Immigrati: una questione morale

Chiesa e società. Domenica 13 gennaio si celebra la 9a Giornata mondiale del migrante. Cifre e novità legislative in Italia

“Tutti sappiamo che l’immigrazione non è un problema semplice: è una questione che evoca forti passioni e dibattiti di sicurezza nazionale, economica, legali, sociali; ma coinvolge anche la dignità fondamentale e la vita della persona, creata a immagine e somiglianza di Dio. E a causa di questo è in primo luogo una questione morale che occupa e preoccupa la Chiesa”. Queste le parole di mons. Paolo Schiavon, presidente della Commissione Cei per le migrazioni e della Fondazione Migrantes, intervenuto nei giorni scorsi a Roma alla presentazione della Giornata mondiale del migrante e del rifugiato che si celebra domenica 13 gennaio.

650.000 figli “esclusi”. “La qualità della nostra democrazia italiana ed europea – ha detto mons. Giancarlo Perego, direttore generale della Fondazione Migrantes – passa necessariamente attraverso la qualità delle risposte alle persone e famiglie in cammino e in fuga, non solo in termini di accoglienza e di percorsi d’integrazione, ma anche in termini di cooperazione internazionale che permetta alle persone di vivere nel proprio Paese”. Mons. Perego ha poi ricordato che in Italia per ottenere la cittadinanza occorrono 10 anni, “il limite massimo previsto dalla Convenzione europea sulla cittadinanza”. “Prevedere il ritorno a 5 anni di residenza per ottenere la cittadinanza – ha spiegato – significa adeguarsi agli standard internazionali e favorire partecipazione e inclusione sociale”. In Italia vige infatti il principio dello ius sanguinis per ottenere la cittadinanza: questo comporta “di fatto l’esclusione e la differenziazione sociale di quasi 650 mila minori nati in Italia da genitori immigrati. Sembra dunque il tempo, come del resto hanno scelto di fare la maggior parte degli Stati europei, di ampliare anche in Italia lo ius soli, cioè l’acquisto della cittadinanza italiana per nascita sul territorio.
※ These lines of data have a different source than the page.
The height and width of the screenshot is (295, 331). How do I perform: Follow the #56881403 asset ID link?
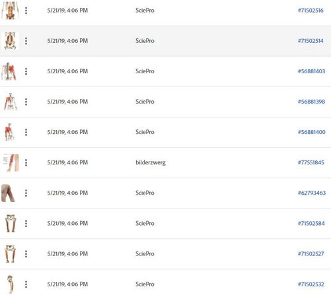tap(311, 71)
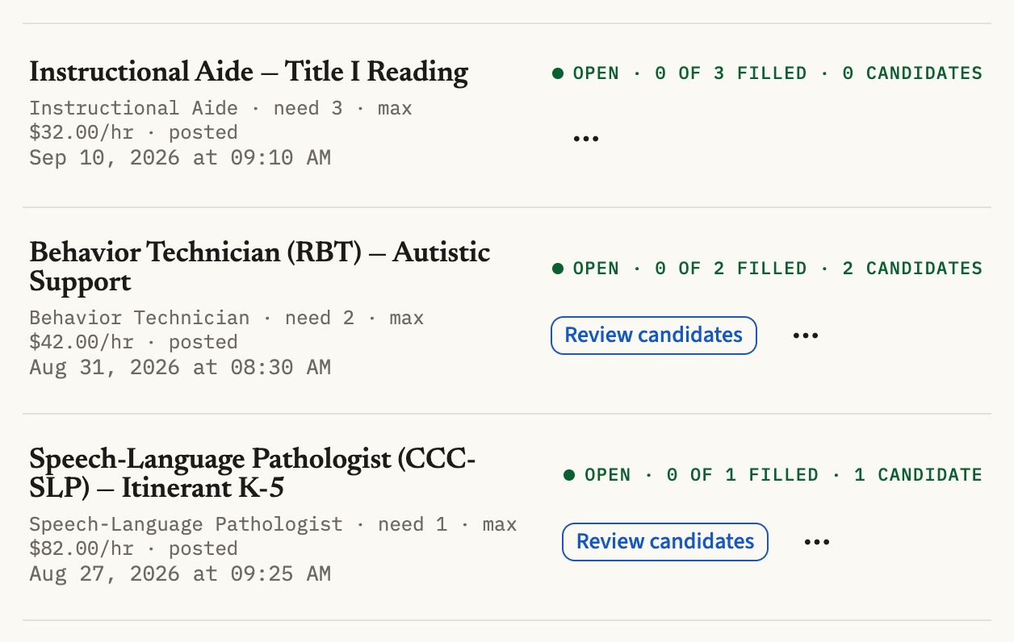Viewport: 1014px width, 642px height.
Task: Open the ellipsis menu for Behavior Technician posting
Action: pos(805,336)
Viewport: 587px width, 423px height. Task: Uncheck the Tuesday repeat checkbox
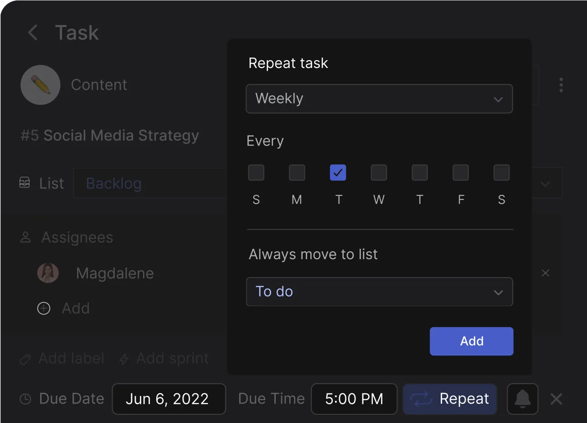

L’accesso alla cittadinanza di chi nasce in Italia – ha proseguito -, come anche la riduzione dei tempi per il riconoscimento della cittadinanza italiana, portano con sé un’immediata o più veloce accessibilità alla partecipazione al voto, allo svolgimento del servizio civile da parte dei giovani tra i 18 e i 28 anni, che sono due strumenti importanti per la crescita della responsabilità e per una completa inclusione nella vita italiana, favorendo la crescita della democrazia e della coesione sociale”. Ha quindi confermato che la cittadinanza “rimane una proposta importante alle forze politiche in vista delle elezioni. Purtroppo, sono state consegnate 23 proposte di modifica della legge, e non c’è ancora unitarietà sul piano politico. Questo rende difficile vedere a breve un cambiamento della legge. Speriamo che anche le forze politiche considerino gli immigrati come una risorsa, visto che il 72% italiani, come risulta da un recente sondaggio, è favorevole alla cittadinanza e il 74% al voto amministrativo. Ciò significa una crescita di attenzione non solo culturale ma anche sul piano politico e sociale”.
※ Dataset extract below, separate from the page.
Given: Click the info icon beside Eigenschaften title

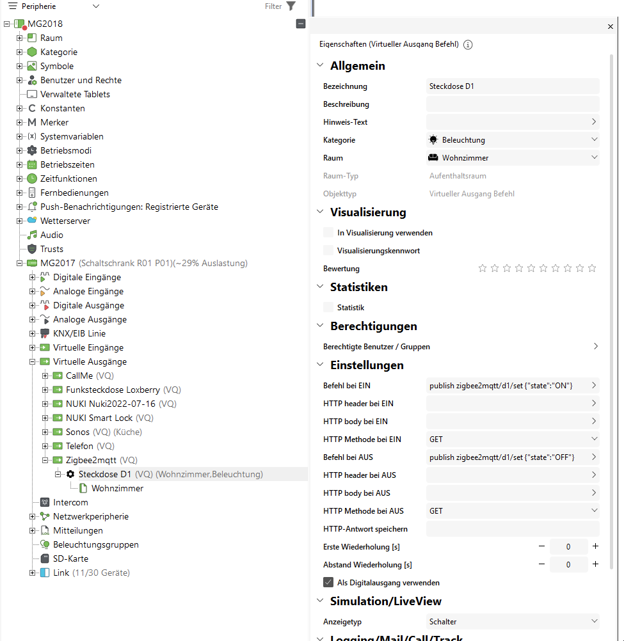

Accordo sull’assistenza sanitaria. L’accordo Stato-Regioni in materia sanitaria sugli stranieri, siglato il 27 dicembre, “fornisce un quadro non più discrezionale”, visto che “il superamento della discrezionalità è elemento determinante per le politiche dell’immigrazione”, ha detto ancora mons. Perego, commentando quanto espresso poco prima dal ministro della Sanità Renato Balduzzi, intervenuto alla conferenza stampa. Balduzzi ha ringraziato la Chiesa italiana “per l’attenzione nei confronti del fenomeno migratorio”. Ha anche espresso soddisfazione per il recente accordo (intitolato Indicazioni per la corretta applicazione della normativa per l’assistenza sanitaria alla popolazione straniera da parte delle Regioni e Province autonome italiane), che mette ordine sulle norme in materia di assistenza sanitaria a cittadini stranieri e comunitari, compresi i minori senza titolo di soggiorno. “L’accordo ha richiesto un lavoro di quattro anni”, ha ricordato Balduzzi, auspicando che “al diritto proclamato possa seguire una sua applicazione serena e tranquilla. Sarebbe indegno, per un Paese civile, non mettere a disposizione il proprio sistema sanitario”. Il ministro ha concluso apprezzando “l’interlocuzione tra pubblici poteri e società civile”, tra cui la Caritas di Roma, che ha portato alla stesura dell’accordo.